With the spring semester starting this week, I probably won't finish this book for a while. That being the case, I want to share something from Kenneth A. Myers', All God's Children and Blue Suede Shoes: Christians & Popular Culture—a horrifically bad title for an outstandingly great book—before I forget. By the time I finish the book, the current passage I'm mulling over will have been replaced by countless others, I'm sure.
First of all, a word about the book in general. It was written in 1989 so, lots of the "popular culture" Myers addresses is not so popular anymore. But so far, none of his now-outdated references have negated any of his principles. You can take out references to VCRs, cable boxes and Bon Jovi and replace them with DVD players, Wi-Fi and Justin Timberlake and the message hits home just as effectively. In sum, Myers warns us against completely removing ourselves from culture—which would be not in and not of—and against mimicking our culture by keeping all of its forms but replacing the secular content with Christian content—which would be of but not in. He proposes that we live in such a way that we influence our culture towards consistency with what God intended for it in the beginning. Christians, being Spirit-filled, live sanctified lives that can affect and influence the unsanctified culture in which we live. This is how to truly be in and not of. The rest of the book is a discussion of how we got the popular culture we have, how to assess it and how to go about influencing it for the better.
The passage that struck me today is about properly evaluating various pop culture products (songs, books, films, etc.) and determining which, if any, are acceptable for us to consume. Being the kind of person who often wonders whether or not I'm consuming too much, the chapter seemed directed right at me. I was relieved and encouraged to hear Myers express these concluding thoughts, not just because they leave a place for the intake and enjoyment of popular culture but because they correctly reflect my take on the Bible's instructions to us about culture.

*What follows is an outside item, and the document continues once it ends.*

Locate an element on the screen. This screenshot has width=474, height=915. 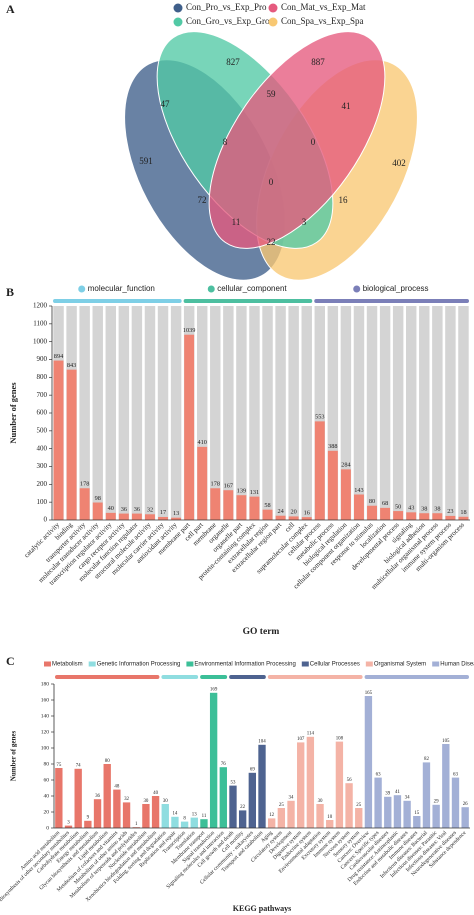
value-label: 24 is located at coordinates (280, 512).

I think they should serve as a challenge to every citizen of the Kingdom of God as we enjoy the world into which God has placed us and, at the same time, try to influence it to be as reflective of its original intent as it can be this side or our Lord's return.
"Everything is permissible, but not everything is beneficial or constructive, says Paul in I Corinthians 10. Eating meat offered to idols is no problem for the Christian as long as the Christian doesn't believe that the idols have any spiritual reality. As long as the Corinthian believers were not caught up in the Zeitgeist of Corinth, as long as the sensibility of the culture did not dominate their own sensibilities, they could participate in the intrinsically innocent activities their culture afforded. But if someone was gripped by the culture's own myths, even the meat was tainted."
"The same holds true in our day. There is nothing wrong with frivolous activity for one whose life is not committed to frivolity. There is no harm in superficial pleasures for one who also has a knowledge of the tragic and of the transcendent. The subjectivism of popular culture is impotent for someone whose life is characterized by a rootedness in objective reality."
"Christians should not fear the idols and myths of our day, as long as they have no reverence for them. But idols and myths can take the form of moods and sensibilities as well as stone and creed, and there are many disturbing signs that many contemporary Christians have made the limited and limiting sensibility of popular culture their own."